* _WHAT TO WORK ON_
1: In the essay below about mask mandates in Wisconsin, rewrite more briefly the paragraph that begins "The hue and cry," keeping its main facts.
2: According to the essay below about mask mandates in Wisconsin, which body overturned Gov. Tony Evers's face mask order?
3: From the essay below about mask mandates in Wisconsin, output the passage from "Coming from Oregon, where" up to and including "to the idea.".

* _EXCERPT TO READ_
[Start of Attachment]

Coming from Oregon, where face masks had been mandatory for some time, I was shocked to see how many people were not only NOT wearing masks but were militantly opposed to the idea.
About a week into my stay, Wisconsin Gov. Tony Evers issued an order making the wearing of face masks mandatory in public spaces (it was later overturned by the Badger State’s very Right-wing state Supreme Court). You could’ve been forgiven for thinking the Governor had ordered Wisconsin residents to swear a blood loyalty oath to him.
The hue and cry and metaphorical rending of garments could be heard from LaCrosse to Green Bay and from Janesville to Superior. The Walmart I took my Mom to for her grocery shopping had created a sort of cattle chute at the entrance. They funneled everyone wanting to enter the store past a couple of employees who ensured that everyone coming in was in compliance with the mask mandate. It was the only way they could ensure cooperation.
If you watched the news or talked to those opposed to wearing masks (I did my best to avoid those folks), what you heard were arguments that came down to one thing- selfishness. It wasn’t about public health or preventing community spread of the coronavirus. It was about “MY RIGHTS,” “MY FREEDOM,” “MY LIBERTY!,” etc. The cult of selfishness was fully engaged and fully propagandized by Fox News, the Trump campaign, and others on the Far-Right invested in minimizing the seriousness of the pandemic.
In small-town Wisconsin, the pandemic felt very far away, a distant threat that only reared its head on Liberal (i.e.; CNN, MSNBC) cable news. Two hours east down I-90 in Madison, though, COVID-19 was very, very real. Despite this, small-town Conservatives couldn’t- or refused to- break through their wall of denial. They couldn’t grasp that wearing face masks and social distancing protocols weren’t about quashing their freedoms and liberty. They weren’t about turning them into compliant sheep. They were about trying to prevent the spread of a virus that there was at that time no cure or treatment for. Vaccines were still several months down the road.
To these folks, I was just another West Coast Liberal. To my parents’ neighbors, I was my mother’s son…and we’d just lost our husband and father. They cared and they showed it in whatever way they could. It was sweet and tender and human and beautiful.
And I suspect most of them voted for Donald Trump…but that’s OK. At the moment they displayed their humanity and compassion, I neither cared nor did I ask who they were planning to cast their vote for. It didn’t matter.
My experience reinforced why I never want to live in that part of the country again, but it also showed me something else. Even in a place where people can be and sometimes are dark, ugly, and mean-spirited, there are also those (probably in much greater numbers) who are kind, generous, compassionate, and giving.
In the end, it’s not about who you vote for. It’s about how you treat others. Kindness is never weakness. Compassion can never be considered a moral failing.
Love never loses, no matter how bad things may look. The people who cared for and about my mother made a bittersweet and difficult time more bearable. It reminded me that when tragedy strikes, there are those kind souls for whom love and humanity rise above all other considerations.
My mother no longer lives in Wisconsin, which means I will almost certainly never see any of those people again…but I’ll never forget them. They’ll always have a place in my heart for the way they came together and cared about and for my mother at a time she didn’t even know she needed it.
So what have we learned, Grasshopper?
Most people are good, kind, and compassionate souls who will rise to the occasion when called upon to do so. Politics and ideology and but one small part of who we are. The rest is our humanity and how we relate to one another.
Oh…and wear a damned mask if and when appropriate. And get the vaccine when it’s available to you.
Sometimes it’s not just about you, knowhutimean??

[End of Attachment]

* _DATA EXTRACT_
[Start of Attachment]

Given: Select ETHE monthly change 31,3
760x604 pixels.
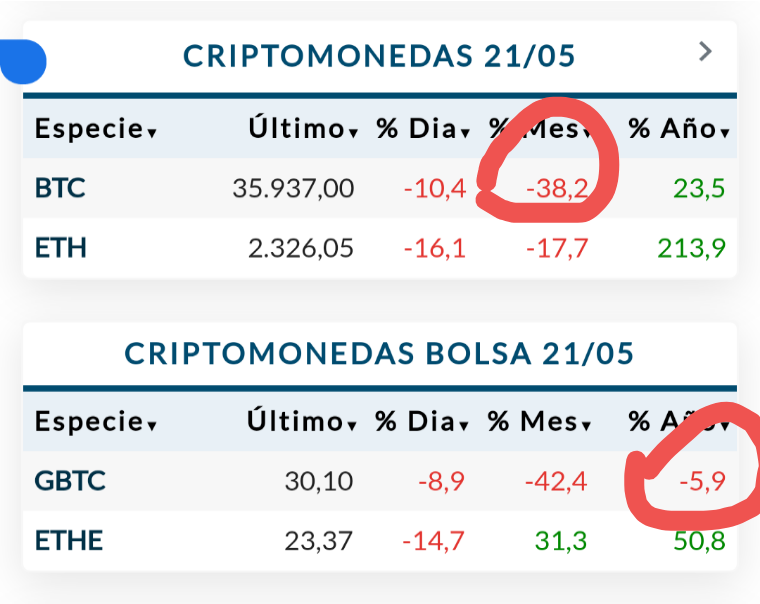Looking at the screenshot, I should pyautogui.click(x=561, y=541).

[End of Attachment]

* _ANSWER SET_
1: The outcry against the mandate could be heard from LaCrosse to Green Bay and from Janesville to Superior. At the Walmart where the author's mother shopped, everyone entering was funneled through a chute past employees who checked that they were wearing masks. This was the only way the store could ensure cooperation.

2: Wisconsin's state Supreme Court overturned it.

3:
Coming from Oregon, where face masks had been mandatory for some time, I was shocked to see how many people were not only NOT wearing masks but were militantly opposed to the idea.